• Set tasks
1) In the Health Belief Model passage, with whom and at which university did the writer study the model?
2) Please list every recommendation for behavioral change that the Health Belief Model passage gives as an example of what a student or client is presented with.

• Document extract
= = = = = = =
Note: I’ll stop here a minute to state a condition. While I studied this Model with Dr. Rosenstock at the University of Michigan and feel very confident in this blog entry, my applications to food safety, while logical, are speculative and not based on any research. My attempt to gain my doctorate to study the science behind my conclusions, met with a very cold reception by health educators. It is curious that all sorts of applications are possible. (Source for this section: The Health Belief Model: A Decade Later Nancy K. Janz, RN, MS Marshall H. Becker, PhD, MPH published in Health Education Quarterly Spring 1984)

That said, sanitarians must anticipate how environmental health information will be processed by their clients. It can be done in a short interview or chat prior to any inspection or training effort, or acquired ad hoc, subsequently and revisited at a future date. The failure to acknowledge these processes will result in an unknown ‘black box’ phenomenon where the results are unpredictable. Hence, managers are sincerely mystified that training efforts are unsuccessful; sanitarians are mystified that the restaurants where they spent endless hours working are still called in for enforcement.

Health Belief Model Structure: The figure above describes the process whereby information is received and processed. The student or client is presented with a recommendation for behavioral change; store foods to avoid cross contamination, cool hot foods rapidly, avoid bare hand contact with RTE foods and so forth.

The client’s reaction is not an impulse though it might seem that way. It is, instead, carefully considered based on two variables: (1) the value placed by an individual on a particular goal (‘will I be affected by this problem, and will the effect be significant?’); and (2) the individual’s estimate of the likelihood that a given action will achieve that goal (‘is the problem really inadequate handwashing or should there be another sink installed closer to the cook line?’). The trainer must be clear that all solutions have been considered and the one presented in the program is the best.)

There are intervening influences on the person’s determination to act. These are described in the center column. While the sanitarian cannot always influence these factors, motivating Cues

to Action can be provided through negative (enforcement) and positive (media campaigns, monetary and media rewards, changes in type and frequency of inspection) factors.
= = = = = = =
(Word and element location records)
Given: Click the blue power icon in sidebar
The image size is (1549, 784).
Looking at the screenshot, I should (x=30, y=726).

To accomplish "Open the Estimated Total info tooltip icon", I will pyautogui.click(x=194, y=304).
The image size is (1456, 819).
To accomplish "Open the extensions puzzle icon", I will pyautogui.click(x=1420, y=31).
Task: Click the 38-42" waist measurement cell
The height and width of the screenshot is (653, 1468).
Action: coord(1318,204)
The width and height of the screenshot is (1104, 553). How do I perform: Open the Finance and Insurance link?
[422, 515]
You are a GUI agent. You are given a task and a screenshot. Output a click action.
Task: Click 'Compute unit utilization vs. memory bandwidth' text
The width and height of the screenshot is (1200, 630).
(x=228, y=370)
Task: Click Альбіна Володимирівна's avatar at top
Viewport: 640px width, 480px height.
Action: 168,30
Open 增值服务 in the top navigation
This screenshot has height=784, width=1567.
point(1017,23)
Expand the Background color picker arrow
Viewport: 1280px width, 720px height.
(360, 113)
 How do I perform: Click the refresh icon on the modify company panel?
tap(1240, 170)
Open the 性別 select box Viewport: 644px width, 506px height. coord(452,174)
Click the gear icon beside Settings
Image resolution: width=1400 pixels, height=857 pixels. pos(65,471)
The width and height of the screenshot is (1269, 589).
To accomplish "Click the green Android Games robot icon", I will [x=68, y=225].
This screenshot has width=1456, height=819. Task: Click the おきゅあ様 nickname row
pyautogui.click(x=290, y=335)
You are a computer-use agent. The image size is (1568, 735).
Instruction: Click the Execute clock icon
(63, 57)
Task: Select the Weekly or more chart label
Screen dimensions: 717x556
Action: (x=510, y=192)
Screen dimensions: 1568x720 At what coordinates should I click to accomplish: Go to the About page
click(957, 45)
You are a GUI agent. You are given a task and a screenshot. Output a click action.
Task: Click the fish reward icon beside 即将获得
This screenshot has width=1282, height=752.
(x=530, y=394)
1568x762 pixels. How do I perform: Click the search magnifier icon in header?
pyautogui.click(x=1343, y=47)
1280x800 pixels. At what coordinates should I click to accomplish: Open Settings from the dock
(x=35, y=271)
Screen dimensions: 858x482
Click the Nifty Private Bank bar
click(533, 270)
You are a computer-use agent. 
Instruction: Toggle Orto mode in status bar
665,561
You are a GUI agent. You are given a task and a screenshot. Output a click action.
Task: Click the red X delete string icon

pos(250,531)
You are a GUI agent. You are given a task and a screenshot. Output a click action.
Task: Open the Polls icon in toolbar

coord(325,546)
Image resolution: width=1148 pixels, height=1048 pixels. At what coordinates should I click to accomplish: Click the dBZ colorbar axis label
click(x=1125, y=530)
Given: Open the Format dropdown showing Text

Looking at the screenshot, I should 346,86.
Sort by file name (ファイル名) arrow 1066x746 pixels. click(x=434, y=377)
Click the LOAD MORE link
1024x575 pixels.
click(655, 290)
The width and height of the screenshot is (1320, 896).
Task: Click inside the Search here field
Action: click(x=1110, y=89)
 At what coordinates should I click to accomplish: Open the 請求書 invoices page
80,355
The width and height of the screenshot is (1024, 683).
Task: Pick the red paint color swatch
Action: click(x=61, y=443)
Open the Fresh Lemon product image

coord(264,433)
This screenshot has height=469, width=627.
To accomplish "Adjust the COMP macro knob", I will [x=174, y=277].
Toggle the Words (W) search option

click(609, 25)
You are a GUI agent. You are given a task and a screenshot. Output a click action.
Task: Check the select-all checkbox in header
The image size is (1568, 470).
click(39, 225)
= = = = = = =
• Results for each task
1) Dr. Rosenstock at the University of Michigan.

2)
- Store foods to avoid cross contamination
- Cool hot foods rapidly
- Avoid bare hand contact with RTE foods